I really pushed for an unconventional, rapid style of music videos to keep things expressive, Marnie had to be the adult in the room, bringing the elegance and rigour of the story. As a result, we really found this incredible space where you feel the journey and magic unfolding. We treated audio as the foundation and still image as emotional amplifiers. Together with André and Nabil, we shaped something that felt like a beautiful tapestry of big themes into a cohesive story (thank you George for putting up with us lol).

This one came with responsibility to my people, not platforms. It wasn’t about visibility or career momentum; it was about service

I know you were working on multiple projects throughout the production of this one. What was that process like for you and what creative outlet did this provide compared to your other work?

To be honest… It was hard. At times, I felt I couldn’t give my all to this project and I often felt the pressure of having to prioritise other work over it. I was in the middle of changing careers, being on TV productions, juggling timelines, budgets, and intense pressure, so the time I was able to invest in the film felt sporadic at times. But every time I came back to Authors of the Estate, it felt more urgent than anything else I was making. It grounded me. When I finally gave it the time it deserved, it reminded me why I started telling stories in the first place.
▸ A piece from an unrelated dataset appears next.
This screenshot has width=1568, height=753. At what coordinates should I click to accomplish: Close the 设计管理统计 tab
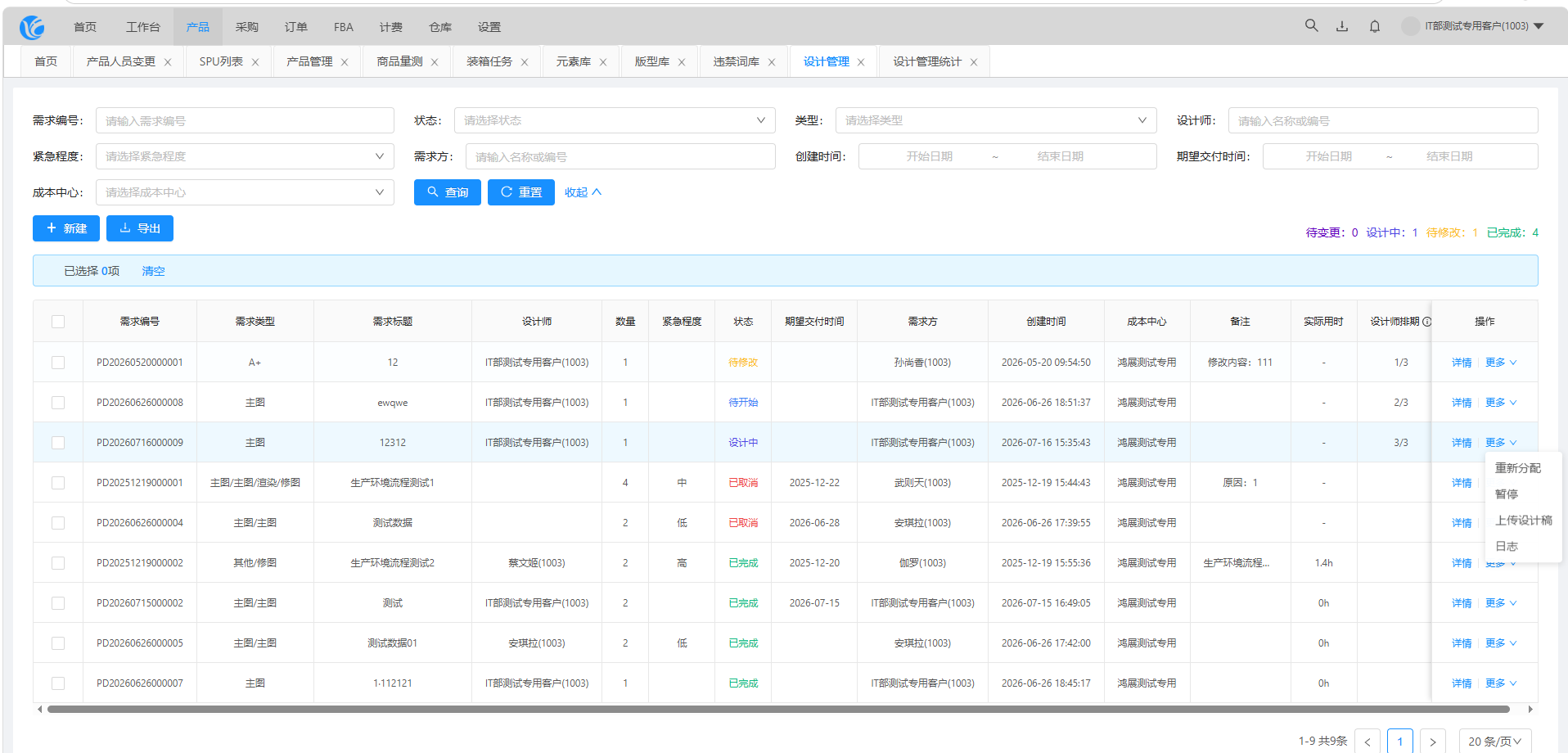(x=974, y=62)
Other projects came with infrastructure, expectations, and a sense of scale. This one came with responsibility to my people, not platforms. It wasn’t about visibility or career momentum; it was about service. Creatively, it gave me permission to slow down, to really listen, and to make art rooted in something closer to home.
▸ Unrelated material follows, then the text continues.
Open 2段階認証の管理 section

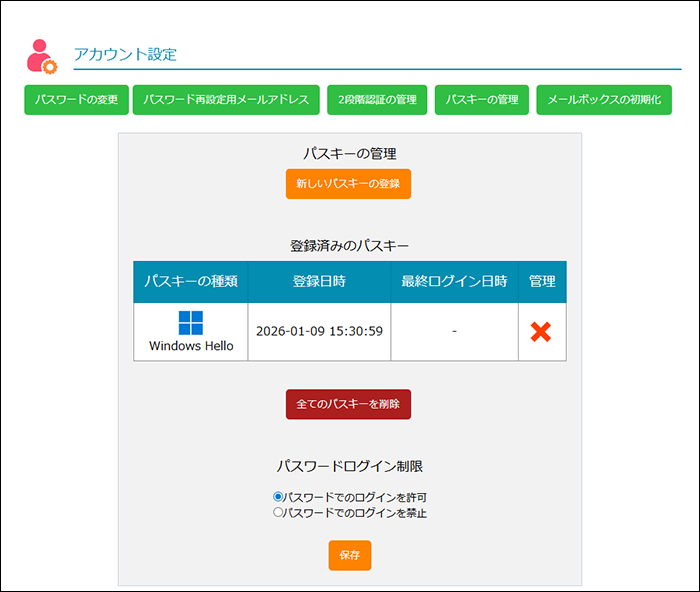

When all those featured in the documentary finally got to see it, what was their reaction and how did it feel for you to present the film to them?
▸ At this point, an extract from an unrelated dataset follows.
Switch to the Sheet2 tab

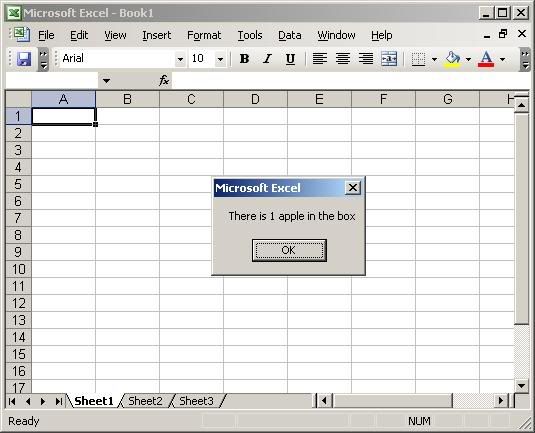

Everyone was blown away! People didn’t really know what to expect or how we were going to pull it off, but I don’t think anyone imagined their stories would be seen on the big screen in Leicester Square, let alone be that cinematic. This was a fully independent project. There was no major broadcaster attached, nothing fancy backing it, and on paper we probably had no business going that hard. But we did it because we deserved to. That care and ambition were intentional. It’s safe to say St Raph’s and Chalkhill had never been seen like this before. Beyond the praise though, the most meaningful reactions were the quiet ones. Moments of recognition. Real tears. Gratitude. From the authors, their family, the community and beyond. That meant everything to us.

Watching them recognise their own power on screen, that was the real premiere.

For me, it felt like completing a promise, as a producer to see the film through, as a director to protect the vision, but most of all as a friend. I’d grown close to André and Nabil through this process, they are like brothers to me. Personally, in the process of delivery, the film was more than about showing the community to the world; it was about giving something back to the people who trusted me with my way of telling their stories. Watching them recognise their own power on screen, that was the real premiere.

You already have a thriving career in film and TV in addition to this documentary – what’s next for you?

Boi! Right now, my focus is very much on the present. I want to sit with this film, take it into schools, take it into communities, and let it do what it’s meant to do. I see Authors of the Estate as the opening chapter of a much larger story yet to be written, not a finished statement. There’s real potential for it to evolve into a platform that can be adapted by other estates, other places, and other communities reclaiming their voices. The process of making this has changed how I think about authorship and access, about who gets to create and who gets to be seen as an artist. Whatever comes next, whether it’s TV, film, or something less easily defined. I just want it to carry the same intention as Authors of the Estate: working with inspiring people, reclaiming narrative, resisting reduction, and creating work that doesn’t have to fit neatly into a box.